BEGIN Data listing
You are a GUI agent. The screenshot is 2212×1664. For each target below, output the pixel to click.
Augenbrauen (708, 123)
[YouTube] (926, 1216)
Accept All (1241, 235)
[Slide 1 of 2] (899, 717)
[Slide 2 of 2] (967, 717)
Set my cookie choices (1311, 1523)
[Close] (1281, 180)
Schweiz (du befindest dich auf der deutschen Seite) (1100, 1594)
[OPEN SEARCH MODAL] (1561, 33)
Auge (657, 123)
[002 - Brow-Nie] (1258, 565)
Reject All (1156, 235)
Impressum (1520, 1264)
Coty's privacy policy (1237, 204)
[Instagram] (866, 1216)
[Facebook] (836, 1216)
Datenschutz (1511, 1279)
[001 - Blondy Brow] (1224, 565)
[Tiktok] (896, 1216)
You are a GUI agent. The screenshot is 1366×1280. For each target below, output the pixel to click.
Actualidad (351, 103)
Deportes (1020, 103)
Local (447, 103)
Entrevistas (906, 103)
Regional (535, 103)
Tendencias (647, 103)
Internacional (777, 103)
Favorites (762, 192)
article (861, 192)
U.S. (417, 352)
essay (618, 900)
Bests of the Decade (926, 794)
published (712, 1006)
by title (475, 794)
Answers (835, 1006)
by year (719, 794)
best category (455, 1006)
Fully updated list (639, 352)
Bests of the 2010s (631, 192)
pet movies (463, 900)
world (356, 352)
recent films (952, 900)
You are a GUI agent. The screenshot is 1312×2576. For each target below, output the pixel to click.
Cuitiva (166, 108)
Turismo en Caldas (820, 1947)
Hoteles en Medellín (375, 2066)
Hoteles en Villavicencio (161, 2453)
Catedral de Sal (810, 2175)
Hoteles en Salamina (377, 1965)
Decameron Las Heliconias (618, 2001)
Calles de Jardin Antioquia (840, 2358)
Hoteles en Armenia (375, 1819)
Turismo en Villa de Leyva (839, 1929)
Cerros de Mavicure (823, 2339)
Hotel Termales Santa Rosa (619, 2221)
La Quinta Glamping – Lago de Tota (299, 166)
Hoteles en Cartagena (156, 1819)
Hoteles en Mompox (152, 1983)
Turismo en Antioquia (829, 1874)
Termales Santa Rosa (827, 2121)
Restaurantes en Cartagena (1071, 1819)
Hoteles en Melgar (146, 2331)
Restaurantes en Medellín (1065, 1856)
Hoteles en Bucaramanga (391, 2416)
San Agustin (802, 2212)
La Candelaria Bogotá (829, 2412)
END Data listing
:: Task brief ::
Would you restate the material word for word, leaving nothing out?

:: Task response ::
You are a GUI agent. The screenshot is 2212×1664. For each target below, output the pixel to click.
Augenbrauen (708, 123)
[YouTube] (926, 1216)
Accept All (1241, 235)
[Slide 1 of 2] (899, 717)
[Slide 2 of 2] (967, 717)
Set my cookie choices (1311, 1523)
[Close] (1281, 180)
Schweiz (du befindest dich auf der deutschen Seite) (1100, 1594)
[OPEN SEARCH MODAL] (1561, 33)
Auge (657, 123)
[002 - Brow-Nie] (1258, 565)
Reject All (1156, 235)
Impressum (1520, 1264)
Coty's privacy policy (1237, 204)
[Instagram] (866, 1216)
[Facebook] (836, 1216)
Datenschutz (1511, 1279)
[001 - Blondy Brow] (1224, 565)
[Tiktok] (896, 1216)
You are a GUI agent. The screenshot is 1366×1280. For each target below, output the pixel to click.
Actualidad (351, 103)
Deportes (1020, 103)
Local (447, 103)
Entrevistas (906, 103)
Regional (535, 103)
Tendencias (647, 103)
Internacional (777, 103)
Favorites (762, 192)
article (861, 192)
U.S. (417, 352)
essay (618, 900)
Bests of the Decade (926, 794)
published (712, 1006)
by title (475, 794)
Answers (835, 1006)
by year (719, 794)
best category (455, 1006)
Fully updated list (639, 352)
Bests of the 2010s (631, 192)
pet movies (463, 900)
world (356, 352)
recent films (952, 900)
You are a GUI agent. The screenshot is 1312×2576. For each target below, output the pixel to click.
Cuitiva (166, 108)
Turismo en Caldas (820, 1947)
Hoteles en Medellín (375, 2066)
Hoteles en Villavicencio (161, 2453)
Catedral de Sal (810, 2175)
Hoteles en Salamina (377, 1965)
Decameron Las Heliconias (618, 2001)
Calles de Jardin Antioquia (840, 2358)
Hoteles en Armenia (375, 1819)
Turismo en Villa de Leyva (839, 1929)
Cerros de Mavicure (823, 2339)
Hotel Termales Santa Rosa (619, 2221)
La Quinta Glamping – Lago de Tota (299, 166)
Hoteles en Cartagena (156, 1819)
Hoteles en Mompox (152, 1983)
Turismo en Antioquia (829, 1874)
Termales Santa Rosa (827, 2121)
Restaurantes en Cartagena (1071, 1819)
Hoteles en Melgar (146, 2331)
Restaurantes en Medellín (1065, 1856)
Hoteles en Bucaramanga (391, 2416)
San Agustin (802, 2212)
La Candelaria Bogotá (829, 2412)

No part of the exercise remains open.